_WORK TO BE COMPLETED:_ The data below is to be set down again exactly as written.

──────────

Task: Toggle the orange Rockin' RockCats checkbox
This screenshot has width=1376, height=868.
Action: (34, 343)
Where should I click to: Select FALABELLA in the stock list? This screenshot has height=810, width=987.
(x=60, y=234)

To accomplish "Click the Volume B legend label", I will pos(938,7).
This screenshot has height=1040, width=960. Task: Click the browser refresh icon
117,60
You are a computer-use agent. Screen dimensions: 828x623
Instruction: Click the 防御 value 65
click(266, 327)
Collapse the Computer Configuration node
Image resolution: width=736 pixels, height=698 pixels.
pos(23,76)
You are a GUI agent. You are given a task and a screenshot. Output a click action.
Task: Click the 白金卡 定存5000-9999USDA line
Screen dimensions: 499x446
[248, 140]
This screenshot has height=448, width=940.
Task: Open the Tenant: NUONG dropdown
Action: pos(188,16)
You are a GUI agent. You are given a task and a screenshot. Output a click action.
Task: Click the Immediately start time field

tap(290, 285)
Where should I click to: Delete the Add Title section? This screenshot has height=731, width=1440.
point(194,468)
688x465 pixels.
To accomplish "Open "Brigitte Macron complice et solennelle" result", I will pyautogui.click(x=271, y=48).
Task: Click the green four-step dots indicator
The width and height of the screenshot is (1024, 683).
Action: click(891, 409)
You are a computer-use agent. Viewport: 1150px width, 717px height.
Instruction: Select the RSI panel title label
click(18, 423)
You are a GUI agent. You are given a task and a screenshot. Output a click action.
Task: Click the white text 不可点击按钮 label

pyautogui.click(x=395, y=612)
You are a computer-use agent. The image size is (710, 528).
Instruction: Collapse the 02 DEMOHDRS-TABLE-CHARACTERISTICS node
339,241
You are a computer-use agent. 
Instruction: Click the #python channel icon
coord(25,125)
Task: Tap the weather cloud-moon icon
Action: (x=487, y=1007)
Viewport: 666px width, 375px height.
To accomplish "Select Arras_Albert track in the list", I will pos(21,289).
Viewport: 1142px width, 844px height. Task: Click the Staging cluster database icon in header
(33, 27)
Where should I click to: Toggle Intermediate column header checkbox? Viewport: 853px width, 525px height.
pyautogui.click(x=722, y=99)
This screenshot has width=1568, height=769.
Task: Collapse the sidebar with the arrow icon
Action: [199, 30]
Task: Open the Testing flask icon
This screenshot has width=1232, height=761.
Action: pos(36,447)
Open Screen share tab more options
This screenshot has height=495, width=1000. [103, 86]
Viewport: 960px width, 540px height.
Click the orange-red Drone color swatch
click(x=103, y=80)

──────────

_SOLUTION TO THIS PROBLEM:_
Task: Toggle the orange Rockin' RockCats checkbox
This screenshot has width=1376, height=868.
Action: (34, 343)
Where should I click to: Select FALABELLA in the stock list? This screenshot has height=810, width=987.
(x=60, y=234)

To accomplish "Click the Volume B legend label", I will pos(938,7).
This screenshot has height=1040, width=960. Task: Click the browser refresh icon
117,60
You are a computer-use agent. Screen dimensions: 828x623
Instruction: Click the 防御 value 65
click(266, 327)
Collapse the Computer Configuration node
Image resolution: width=736 pixels, height=698 pixels.
pos(23,76)
You are a GUI agent. You are given a task and a screenshot. Output a click action.
Task: Click the 白金卡 定存5000-9999USDA line
Screen dimensions: 499x446
[248, 140]
This screenshot has height=448, width=940.
Task: Open the Tenant: NUONG dropdown
Action: pos(188,16)
You are a GUI agent. You are given a task and a screenshot. Output a click action.
Task: Click the Immediately start time field

tap(290, 285)
Where should I click to: Delete the Add Title section? This screenshot has height=731, width=1440.
point(194,468)
688x465 pixels.
To accomplish "Open "Brigitte Macron complice et solennelle" result", I will pyautogui.click(x=271, y=48).
Task: Click the green four-step dots indicator
The width and height of the screenshot is (1024, 683).
Action: click(891, 409)
You are a computer-use agent. Viewport: 1150px width, 717px height.
Instruction: Select the RSI panel title label
click(18, 423)
You are a GUI agent. You are given a task and a screenshot. Output a click action.
Task: Click the white text 不可点击按钮 label

pyautogui.click(x=395, y=612)
You are a computer-use agent. The image size is (710, 528).
Instruction: Collapse the 02 DEMOHDRS-TABLE-CHARACTERISTICS node
339,241
You are a computer-use agent. 
Instruction: Click the #python channel icon
coord(25,125)
Task: Tap the weather cloud-moon icon
Action: (x=487, y=1007)
Viewport: 666px width, 375px height.
To accomplish "Select Arras_Albert track in the list", I will pos(21,289).
Viewport: 1142px width, 844px height. Task: Click the Staging cluster database icon in header
(33, 27)
Where should I click to: Toggle Intermediate column header checkbox? Viewport: 853px width, 525px height.
pyautogui.click(x=722, y=99)
This screenshot has width=1568, height=769.
Task: Collapse the sidebar with the arrow icon
Action: [199, 30]
Task: Open the Testing flask icon
This screenshot has width=1232, height=761.
Action: pos(36,447)
Open Screen share tab more options
This screenshot has height=495, width=1000. [103, 86]
Viewport: 960px width, 540px height.
Click the orange-red Drone color swatch
click(x=103, y=80)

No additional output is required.